Archive for the ‘Uncategorized’ Category

So Felton it is…

Friday, May 5th, 2006

I can’t imagine people being any nicer.  We have gotten so much help today from complete strangers.  The people in this area are amazing.  We’ve got a place lined up to live in, I’ve got a possible job lined up if I decide to take it.  The area: Felton…The views: Redwood trees and mountains galore…The people: Extremely friendly and inviting…The weather: Amazing….Life: FUCKING AMAZING!!!!

Symbolism

Friday, May 5th, 2006

So here’s a pic of my new tattoo…it’s simple.
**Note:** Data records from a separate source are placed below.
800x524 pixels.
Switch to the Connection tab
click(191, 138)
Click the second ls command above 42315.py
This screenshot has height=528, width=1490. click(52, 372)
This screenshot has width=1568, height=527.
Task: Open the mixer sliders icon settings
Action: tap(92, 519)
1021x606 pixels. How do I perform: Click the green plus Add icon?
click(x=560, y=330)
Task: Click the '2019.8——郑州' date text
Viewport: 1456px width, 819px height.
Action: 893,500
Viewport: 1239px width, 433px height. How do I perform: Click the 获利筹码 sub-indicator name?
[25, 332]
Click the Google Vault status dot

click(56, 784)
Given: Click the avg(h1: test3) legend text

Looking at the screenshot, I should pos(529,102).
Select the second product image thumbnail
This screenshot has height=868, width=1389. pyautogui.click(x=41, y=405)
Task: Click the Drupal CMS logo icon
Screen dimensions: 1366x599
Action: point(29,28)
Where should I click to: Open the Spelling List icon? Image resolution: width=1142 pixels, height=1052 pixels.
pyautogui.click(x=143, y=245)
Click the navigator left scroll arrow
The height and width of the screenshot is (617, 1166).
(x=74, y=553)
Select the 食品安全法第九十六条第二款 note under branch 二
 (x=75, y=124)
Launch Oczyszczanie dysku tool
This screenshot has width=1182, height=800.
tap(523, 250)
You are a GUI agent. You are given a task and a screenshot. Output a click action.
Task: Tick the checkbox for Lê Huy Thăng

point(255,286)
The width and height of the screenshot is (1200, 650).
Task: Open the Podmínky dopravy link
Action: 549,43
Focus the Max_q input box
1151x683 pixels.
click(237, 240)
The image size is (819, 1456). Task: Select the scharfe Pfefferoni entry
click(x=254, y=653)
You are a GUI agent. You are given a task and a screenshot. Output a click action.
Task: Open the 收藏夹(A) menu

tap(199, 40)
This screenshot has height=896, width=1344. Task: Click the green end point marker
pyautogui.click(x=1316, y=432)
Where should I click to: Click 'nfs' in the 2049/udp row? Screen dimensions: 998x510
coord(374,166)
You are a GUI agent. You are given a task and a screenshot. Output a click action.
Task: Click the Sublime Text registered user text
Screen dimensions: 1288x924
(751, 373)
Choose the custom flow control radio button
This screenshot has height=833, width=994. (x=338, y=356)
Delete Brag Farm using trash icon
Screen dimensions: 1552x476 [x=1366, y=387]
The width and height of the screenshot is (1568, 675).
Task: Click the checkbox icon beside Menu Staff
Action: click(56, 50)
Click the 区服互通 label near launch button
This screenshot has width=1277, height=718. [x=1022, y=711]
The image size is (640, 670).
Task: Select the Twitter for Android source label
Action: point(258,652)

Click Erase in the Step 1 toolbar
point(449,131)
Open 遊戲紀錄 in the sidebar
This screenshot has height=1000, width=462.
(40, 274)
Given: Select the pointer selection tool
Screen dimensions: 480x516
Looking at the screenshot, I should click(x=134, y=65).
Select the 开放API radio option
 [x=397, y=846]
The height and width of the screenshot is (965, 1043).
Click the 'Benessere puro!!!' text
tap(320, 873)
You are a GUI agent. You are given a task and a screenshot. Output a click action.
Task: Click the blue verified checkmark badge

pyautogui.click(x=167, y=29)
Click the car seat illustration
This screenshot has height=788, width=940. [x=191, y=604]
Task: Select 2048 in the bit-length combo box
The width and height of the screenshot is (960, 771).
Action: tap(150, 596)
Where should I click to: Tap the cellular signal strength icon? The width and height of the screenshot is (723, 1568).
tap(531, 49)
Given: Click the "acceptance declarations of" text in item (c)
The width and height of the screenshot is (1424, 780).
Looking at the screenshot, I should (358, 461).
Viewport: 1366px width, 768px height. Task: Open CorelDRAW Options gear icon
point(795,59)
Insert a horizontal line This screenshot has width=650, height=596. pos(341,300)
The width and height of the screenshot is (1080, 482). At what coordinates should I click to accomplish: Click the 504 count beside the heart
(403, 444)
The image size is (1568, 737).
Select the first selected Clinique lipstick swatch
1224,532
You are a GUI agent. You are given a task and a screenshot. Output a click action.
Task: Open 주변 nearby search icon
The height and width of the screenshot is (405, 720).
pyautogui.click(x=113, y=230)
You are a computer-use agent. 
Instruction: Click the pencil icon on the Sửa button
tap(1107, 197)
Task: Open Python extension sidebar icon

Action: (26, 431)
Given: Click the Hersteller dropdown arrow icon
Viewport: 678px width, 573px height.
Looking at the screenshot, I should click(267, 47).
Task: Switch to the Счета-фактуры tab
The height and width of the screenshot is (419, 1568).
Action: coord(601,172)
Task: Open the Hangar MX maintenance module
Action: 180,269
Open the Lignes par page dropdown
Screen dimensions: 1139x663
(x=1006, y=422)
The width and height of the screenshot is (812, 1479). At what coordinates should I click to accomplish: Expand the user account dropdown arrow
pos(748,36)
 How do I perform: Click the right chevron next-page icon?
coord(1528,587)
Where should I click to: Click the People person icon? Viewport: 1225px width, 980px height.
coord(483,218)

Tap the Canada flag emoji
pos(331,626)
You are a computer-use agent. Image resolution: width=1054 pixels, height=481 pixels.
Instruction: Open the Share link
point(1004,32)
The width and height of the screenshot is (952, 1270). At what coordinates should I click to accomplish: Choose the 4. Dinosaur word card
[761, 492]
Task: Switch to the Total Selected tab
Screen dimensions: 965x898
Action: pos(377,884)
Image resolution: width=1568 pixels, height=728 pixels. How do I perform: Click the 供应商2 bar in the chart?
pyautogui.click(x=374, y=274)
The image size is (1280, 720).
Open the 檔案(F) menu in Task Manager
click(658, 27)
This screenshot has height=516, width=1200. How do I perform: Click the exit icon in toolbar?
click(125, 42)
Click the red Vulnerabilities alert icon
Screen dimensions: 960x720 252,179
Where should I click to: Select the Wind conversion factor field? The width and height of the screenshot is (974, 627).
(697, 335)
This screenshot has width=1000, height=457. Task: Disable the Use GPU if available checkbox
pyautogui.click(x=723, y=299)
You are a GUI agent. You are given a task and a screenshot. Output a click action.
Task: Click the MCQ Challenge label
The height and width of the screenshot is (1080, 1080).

It’s the one on the right.  Inside of my arm.

Also for your viewing pleasure a pic of me head.  lol

050306_1843050106_1104_1

Welcome to….

Wednesday, May 3rd, 2006

Welcome to California….I finally got here after being stuck in nowhere Tennessee.  We managed to get here in 3 days at break neck speeds and long days.  Numb buts are resting in a well deserved hotel room tonight.  Broke my tattoo cherry today in Barstow.  Went to my first swap meet.  Saw the Sierra’s again.  Paid $3.69 for gas.  Almost ran out of gas in the desert.  Having a blast.  I don’t know that I will ever join the "real world" ever again.  You never know though.  Hope everyone is ok. 

Life is great at Super 8

Sunday, April 30th, 2006

So we’ve made it to know-where Tennessee.  We’ve managed to find out that the car needs a new Catalytic Converter which appearantly is needed for the car to continue running.  We’re are camped out at the Super 8 in a town I think is called Rockford or Midway…really not sure nor do I care.  It’s fun though.  At least we have a decent view of the mountains…things could be worse.  We’re getting the car fixed in the morning and heading farther west.  I got bored in the room this afternoon and bought some shears to shave my head.  It’s all gone now.  Feels pretty good too.  I am sitting here biding my time until the morning now though.  Thought I would fill the folks in.  Weather: cloudy with a chance of rain late in the day…Traffic: passing….Condition: Hungry, think I’ll get some food….Happiness level:  High despite.  I hope you are all enjoying your sunday. 

Later,
Heather

PS- will post pics of me head later…arrrrggh matey!

What the fuck

Monday, April 10th, 2006

First of all what the hell is up with the damn ad above that sqaubles like a chicken or laughs like a clown and it won’t shut the hell up.  AAAAAAAAAAAAAARRRRRRRRRRRRRRRRRRRRRGgggggghhh!!!!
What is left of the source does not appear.